SQL Server Execution Times: CPU time = 58157 ms, elapsed time = 61437 ms.
If I instead introduce a temporary table then the query returns quickly and performs less logical reads:
CREATE TABLE #MyTable(RGN VARCHAR(20) NOT NULL, CD VARCHAR(20) NOT NULL, PRIMARY KEY([RGN],[CD]));
INSERT INTO #MyTable(RGN, CD) SELECT RGN, CD FROM TASK_REQUESTS WHERE TASK='UPDATE_MEM_BAL';
SELECT T.RGN, T.CD, T.FUND_CD, T.TRDT, SUM(T2.UNITS) AS TotalUnits
FROM dbo.TRANS AS T
JOIN dbo.TRANS AS T2 ON T2.RGN=T.RGN AND T2.CD=T.CD AND T2.FUND_CD=T.FUND_CD AND T2.TRDT<=T.TRDT
JOIN #MyTable AS T3 ON T3.CD=T.CD AND T3.RGN=T.RGN
GROUP BY T.RGN, T.CD, T.FUND_CD, T.TRDT
(4447 row(s) affected) Table 'Worktable'. Scan count 5974, logical reads 382339, physical reads 0, read-ahead reads 0, lob logical reads 0, lob physical reads 0, lob read-ahead reads 0. Table 'TRANSACTIONS'. Scan count 4, logical reads 4547, physical reads 0, read-ahead reads 0, lob logical reads 0, lob physical reads 0, lob read-ahead reads 0. Table '#MyTable________________________________________________________________000000000013'. Scan count 1, logical reads 2, physical reads 0, read-ahead reads 0, lob logical reads 0, lob physical reads 0, lob read-ahead reads 0.

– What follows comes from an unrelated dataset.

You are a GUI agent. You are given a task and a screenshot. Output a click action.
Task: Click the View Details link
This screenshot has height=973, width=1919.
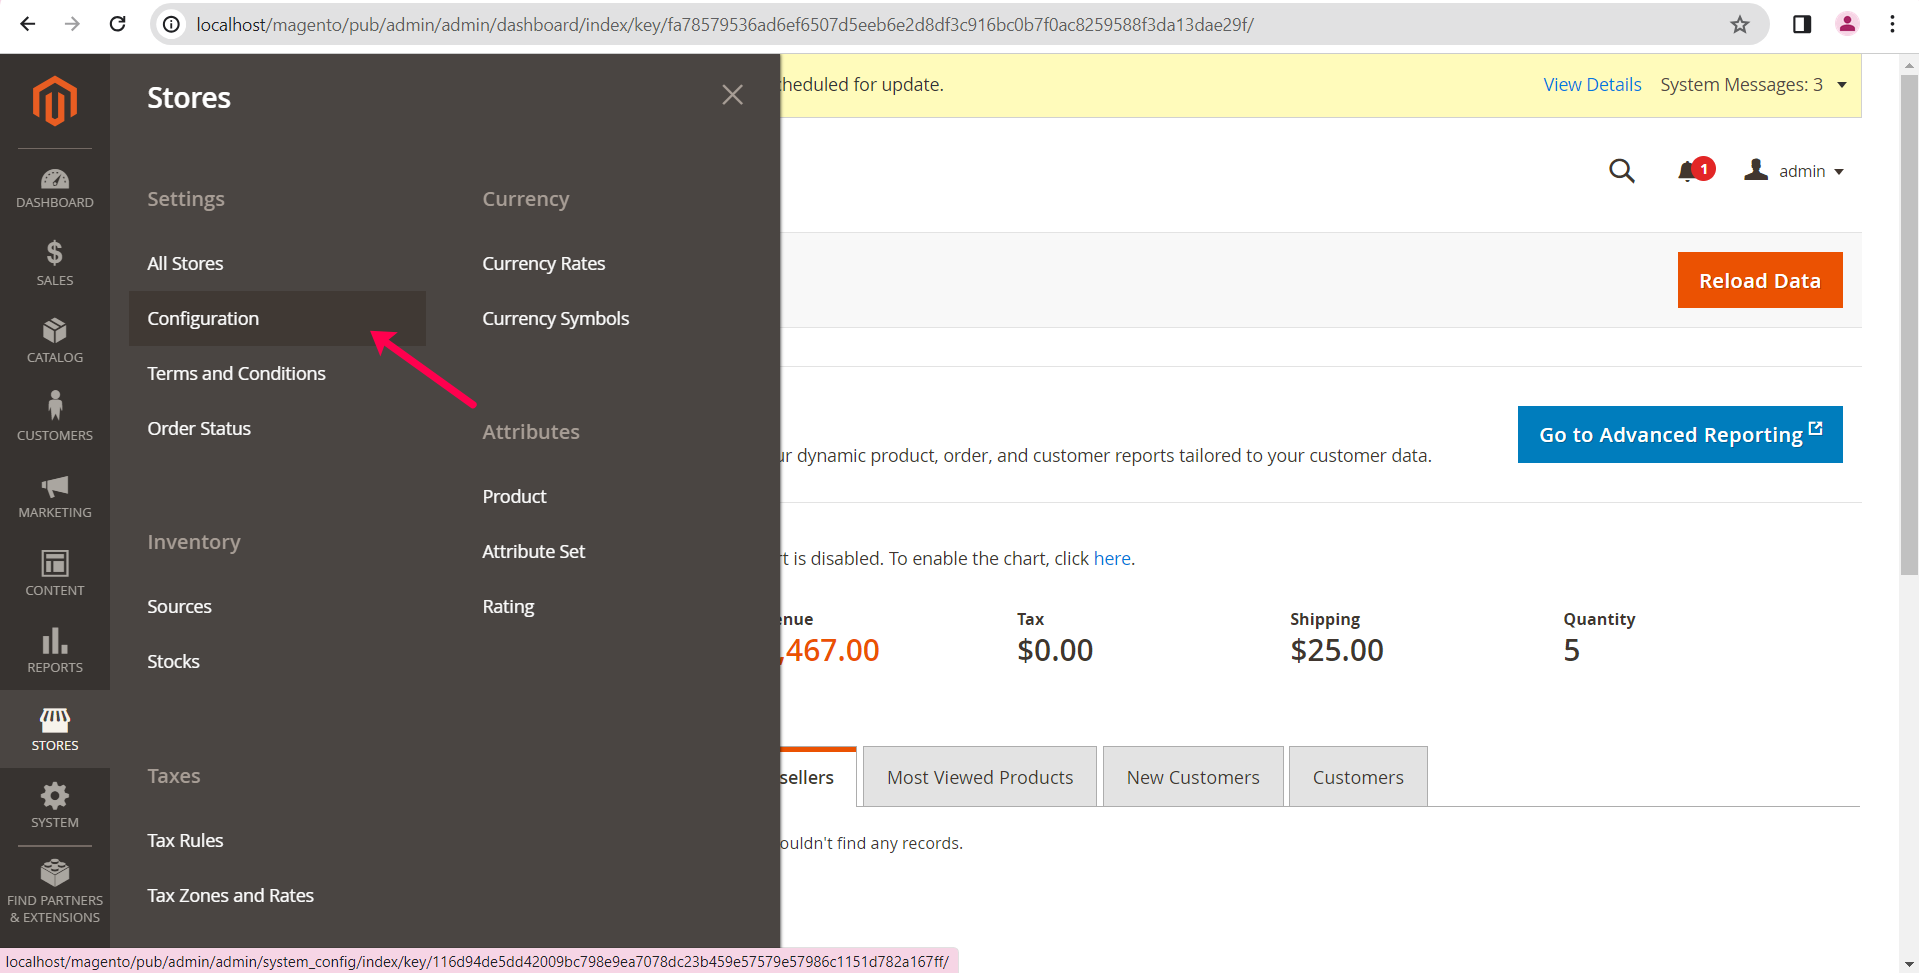(x=1592, y=85)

SQL Server Execution Times: CPU time = 1420 ms, elapsed time = 1515 ms.
The interesting thing for me is that the TASK_REQUEST table is a small table (3 rows at present) and statistics are up to date on the table. Any idea why such different execution plans and execution times would be occuring? And ideally how to change things so that I don't need to use the temp table to get decent performance?
The only real difference in the execution plans is that the temp table version introduces an index spool (eager spool) operation.